(Collected data entries)
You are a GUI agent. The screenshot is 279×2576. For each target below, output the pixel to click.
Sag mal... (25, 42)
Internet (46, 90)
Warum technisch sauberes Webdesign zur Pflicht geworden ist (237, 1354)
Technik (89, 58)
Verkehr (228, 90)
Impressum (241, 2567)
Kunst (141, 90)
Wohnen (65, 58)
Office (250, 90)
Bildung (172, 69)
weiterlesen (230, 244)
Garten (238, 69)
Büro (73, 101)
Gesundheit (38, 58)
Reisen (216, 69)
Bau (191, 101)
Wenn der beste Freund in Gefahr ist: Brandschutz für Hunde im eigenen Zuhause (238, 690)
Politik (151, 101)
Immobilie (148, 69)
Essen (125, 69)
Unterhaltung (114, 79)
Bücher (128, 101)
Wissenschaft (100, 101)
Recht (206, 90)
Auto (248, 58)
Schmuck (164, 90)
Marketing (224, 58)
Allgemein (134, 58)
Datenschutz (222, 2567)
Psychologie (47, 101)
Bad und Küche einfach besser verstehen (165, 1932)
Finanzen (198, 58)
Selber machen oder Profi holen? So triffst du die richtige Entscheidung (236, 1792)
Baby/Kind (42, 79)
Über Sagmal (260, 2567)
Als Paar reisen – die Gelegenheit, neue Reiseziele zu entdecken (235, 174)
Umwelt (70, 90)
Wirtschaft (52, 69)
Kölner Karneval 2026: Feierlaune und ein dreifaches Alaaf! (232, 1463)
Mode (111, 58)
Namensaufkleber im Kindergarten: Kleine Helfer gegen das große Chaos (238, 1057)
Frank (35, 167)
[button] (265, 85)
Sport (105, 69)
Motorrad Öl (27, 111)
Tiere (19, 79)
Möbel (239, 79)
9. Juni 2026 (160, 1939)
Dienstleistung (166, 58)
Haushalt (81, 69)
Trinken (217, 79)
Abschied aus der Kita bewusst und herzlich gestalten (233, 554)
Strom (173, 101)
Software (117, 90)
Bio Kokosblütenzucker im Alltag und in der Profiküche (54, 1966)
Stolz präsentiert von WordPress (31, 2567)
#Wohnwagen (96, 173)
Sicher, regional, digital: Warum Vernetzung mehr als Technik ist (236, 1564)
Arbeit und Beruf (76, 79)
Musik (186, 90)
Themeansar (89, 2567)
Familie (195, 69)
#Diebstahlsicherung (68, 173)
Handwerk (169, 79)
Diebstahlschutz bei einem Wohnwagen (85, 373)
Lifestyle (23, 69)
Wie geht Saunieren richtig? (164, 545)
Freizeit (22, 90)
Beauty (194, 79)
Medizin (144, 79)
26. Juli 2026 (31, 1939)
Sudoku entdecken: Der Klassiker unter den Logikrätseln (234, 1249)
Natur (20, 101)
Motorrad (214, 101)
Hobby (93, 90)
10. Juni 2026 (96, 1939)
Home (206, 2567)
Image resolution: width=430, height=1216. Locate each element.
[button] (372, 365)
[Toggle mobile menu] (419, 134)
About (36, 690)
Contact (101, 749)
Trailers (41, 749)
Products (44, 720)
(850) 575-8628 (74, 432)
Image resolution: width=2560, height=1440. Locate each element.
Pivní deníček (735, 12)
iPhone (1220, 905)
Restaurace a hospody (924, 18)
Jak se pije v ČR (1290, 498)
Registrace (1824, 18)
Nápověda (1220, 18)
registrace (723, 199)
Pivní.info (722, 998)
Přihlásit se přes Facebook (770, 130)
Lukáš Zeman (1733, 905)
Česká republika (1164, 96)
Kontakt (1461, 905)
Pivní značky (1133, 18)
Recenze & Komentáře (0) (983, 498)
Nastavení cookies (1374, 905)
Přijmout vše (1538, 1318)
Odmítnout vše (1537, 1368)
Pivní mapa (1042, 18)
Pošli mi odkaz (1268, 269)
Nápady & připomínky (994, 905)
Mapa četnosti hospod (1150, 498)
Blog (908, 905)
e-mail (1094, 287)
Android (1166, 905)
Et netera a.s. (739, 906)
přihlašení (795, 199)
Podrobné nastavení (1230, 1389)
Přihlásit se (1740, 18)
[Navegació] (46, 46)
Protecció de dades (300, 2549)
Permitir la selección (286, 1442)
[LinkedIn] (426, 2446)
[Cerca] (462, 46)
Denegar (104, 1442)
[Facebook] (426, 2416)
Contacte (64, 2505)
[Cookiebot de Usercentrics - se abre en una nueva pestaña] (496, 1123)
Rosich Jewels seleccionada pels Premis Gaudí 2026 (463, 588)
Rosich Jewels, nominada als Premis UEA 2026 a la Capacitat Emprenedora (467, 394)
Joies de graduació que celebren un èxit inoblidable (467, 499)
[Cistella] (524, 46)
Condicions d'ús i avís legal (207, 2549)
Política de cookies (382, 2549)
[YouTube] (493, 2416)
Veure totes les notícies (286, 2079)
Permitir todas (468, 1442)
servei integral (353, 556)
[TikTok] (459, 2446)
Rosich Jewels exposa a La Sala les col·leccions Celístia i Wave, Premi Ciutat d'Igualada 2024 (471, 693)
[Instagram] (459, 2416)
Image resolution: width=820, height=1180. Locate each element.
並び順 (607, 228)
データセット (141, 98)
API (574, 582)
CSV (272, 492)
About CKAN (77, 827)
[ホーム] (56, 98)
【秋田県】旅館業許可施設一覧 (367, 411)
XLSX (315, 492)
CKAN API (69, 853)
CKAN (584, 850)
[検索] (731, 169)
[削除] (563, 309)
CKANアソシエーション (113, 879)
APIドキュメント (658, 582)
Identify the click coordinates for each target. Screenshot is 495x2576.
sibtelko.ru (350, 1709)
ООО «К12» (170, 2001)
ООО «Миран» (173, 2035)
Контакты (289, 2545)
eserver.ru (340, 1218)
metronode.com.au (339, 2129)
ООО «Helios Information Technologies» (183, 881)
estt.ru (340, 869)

▸ **What to produce**:
The line above containing "Möbel (239, 79)", the line containing "Lifestyle (23, 69)", and every line between them are to be transcribed exactly; no other line is wanted.

▸ **Result**:
Möbel (239, 79)
9. Juni 2026 (160, 1939)
Dienstleistung (166, 58)
Haushalt (81, 69)
Trinken (217, 79)
Abschied aus der Kita bewusst und herzlich gestalten (233, 554)
Strom (173, 101)
Software (117, 90)
Bio Kokosblütenzucker im Alltag und in der Profiküche (54, 1966)
Stolz präsentiert von WordPress (31, 2567)
#Wohnwagen (96, 173)
Sicher, regional, digital: Warum Vernetzung mehr als Technik ist (236, 1564)
Arbeit und Beruf (76, 79)
Musik (186, 90)
Themeansar (89, 2567)
Familie (195, 69)
#Diebstahlsicherung (68, 173)
Handwerk (169, 79)
Diebstahlschutz bei einem Wohnwagen (85, 373)
Lifestyle (23, 69)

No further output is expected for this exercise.